Regarding that Chicago-style thinking, is there a Booth class that was particularly memorable?
It was a class that I took with [now-retired] professor Marvin Zonis on leadership. He stressed that EQ trumps IQ in the long run—the E is for empathy.
How did you carry this into your career at Microsoft?
When I’ve had my failures—when I’ve been impatient or not listened to someone—it was because I didn’t enlist my sense of empathy. Empathy helps me understand what others expect, what they need to succeed, and what the authentic ways are to communicate. We’re all social beings.
What about the hard-skills classes?
Cost Accounting was painful. But I tell you, cost accounting is everything. When we think about a new storage system or the amount of bits that we are moving into a data center, it comes down to the cost of photons.
Managerial Accounting was perhaps the best class. That’s because the biggest mistakes we make lie in not knowing which are variable and which are fixed costs. That’s especially true as we move to the cloud. You can make all kinds of pricing mistakes.
Is there a role for nontechnical MBAs at tech companies?
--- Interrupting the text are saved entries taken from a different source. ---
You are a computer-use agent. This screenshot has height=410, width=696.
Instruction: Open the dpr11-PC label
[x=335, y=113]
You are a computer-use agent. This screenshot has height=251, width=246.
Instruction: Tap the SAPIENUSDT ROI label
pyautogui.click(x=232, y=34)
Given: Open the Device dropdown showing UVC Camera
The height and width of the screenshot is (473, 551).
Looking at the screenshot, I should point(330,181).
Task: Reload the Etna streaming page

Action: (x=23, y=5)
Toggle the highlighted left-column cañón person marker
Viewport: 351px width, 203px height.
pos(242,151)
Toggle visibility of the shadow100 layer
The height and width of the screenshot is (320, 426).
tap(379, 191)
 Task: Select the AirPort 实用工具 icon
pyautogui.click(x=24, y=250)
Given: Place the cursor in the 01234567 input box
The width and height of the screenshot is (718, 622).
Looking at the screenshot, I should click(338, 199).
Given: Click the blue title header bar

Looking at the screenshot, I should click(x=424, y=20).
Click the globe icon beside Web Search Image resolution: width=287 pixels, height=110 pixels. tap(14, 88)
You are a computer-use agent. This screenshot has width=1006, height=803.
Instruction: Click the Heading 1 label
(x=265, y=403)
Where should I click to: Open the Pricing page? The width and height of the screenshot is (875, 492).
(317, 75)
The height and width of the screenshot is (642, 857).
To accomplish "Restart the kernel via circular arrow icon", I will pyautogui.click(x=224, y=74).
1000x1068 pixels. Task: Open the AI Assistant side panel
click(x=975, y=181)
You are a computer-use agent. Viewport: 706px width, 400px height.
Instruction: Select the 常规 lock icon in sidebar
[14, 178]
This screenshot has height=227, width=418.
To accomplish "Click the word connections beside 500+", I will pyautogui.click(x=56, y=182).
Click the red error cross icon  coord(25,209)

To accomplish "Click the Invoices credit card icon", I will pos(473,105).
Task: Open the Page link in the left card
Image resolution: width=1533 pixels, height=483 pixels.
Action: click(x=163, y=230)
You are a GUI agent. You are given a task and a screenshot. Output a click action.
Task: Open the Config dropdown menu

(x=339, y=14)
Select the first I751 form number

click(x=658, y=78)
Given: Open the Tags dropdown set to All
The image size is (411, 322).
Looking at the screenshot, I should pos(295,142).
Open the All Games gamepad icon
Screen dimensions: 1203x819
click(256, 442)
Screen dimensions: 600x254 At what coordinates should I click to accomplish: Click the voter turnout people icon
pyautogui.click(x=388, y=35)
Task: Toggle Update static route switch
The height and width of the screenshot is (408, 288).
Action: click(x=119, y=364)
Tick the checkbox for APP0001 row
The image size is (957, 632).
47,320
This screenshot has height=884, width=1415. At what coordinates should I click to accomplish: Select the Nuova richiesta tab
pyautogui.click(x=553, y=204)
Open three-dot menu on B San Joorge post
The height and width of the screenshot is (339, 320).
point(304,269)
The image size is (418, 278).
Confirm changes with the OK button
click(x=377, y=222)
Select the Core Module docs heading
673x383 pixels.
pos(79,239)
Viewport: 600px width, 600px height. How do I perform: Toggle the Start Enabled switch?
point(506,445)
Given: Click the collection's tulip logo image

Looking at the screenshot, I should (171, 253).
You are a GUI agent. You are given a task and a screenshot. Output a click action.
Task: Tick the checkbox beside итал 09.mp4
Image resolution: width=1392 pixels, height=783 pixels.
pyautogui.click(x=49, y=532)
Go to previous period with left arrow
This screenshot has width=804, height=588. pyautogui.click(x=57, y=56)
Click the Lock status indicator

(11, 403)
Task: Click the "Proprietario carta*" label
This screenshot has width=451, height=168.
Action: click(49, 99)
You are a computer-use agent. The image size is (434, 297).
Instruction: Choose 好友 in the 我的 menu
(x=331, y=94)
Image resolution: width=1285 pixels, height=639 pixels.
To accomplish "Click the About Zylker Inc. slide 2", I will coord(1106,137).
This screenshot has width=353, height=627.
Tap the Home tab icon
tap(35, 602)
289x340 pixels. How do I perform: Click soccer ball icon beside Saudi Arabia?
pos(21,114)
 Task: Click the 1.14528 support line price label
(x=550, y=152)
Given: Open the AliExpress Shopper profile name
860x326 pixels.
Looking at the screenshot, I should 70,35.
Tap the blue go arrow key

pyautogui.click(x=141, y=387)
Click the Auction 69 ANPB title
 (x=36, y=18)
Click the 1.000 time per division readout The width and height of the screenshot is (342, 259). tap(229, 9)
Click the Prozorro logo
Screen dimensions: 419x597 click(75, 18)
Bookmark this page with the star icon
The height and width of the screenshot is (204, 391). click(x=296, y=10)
It takes all functions. If you’re an expert in finance or marketing, there are fantastic opportunities. At the end of the day as a tech company, it’s about the innovation. It’s about the product. And in our case it’s about computer science. Of course you need the engineers. But it’s really the interdisciplinary work that is going to create the magic.
What magic comes next?
There is a real possibility now of super intelligence—in 20 years, 50 years, but it’s going to happen. What it is going to do to humanity and human evolution is fascinating. I’m an optimist, because we in the technology industry have to be. We’re going to get more out of our time. Technology has always led us to have better lives.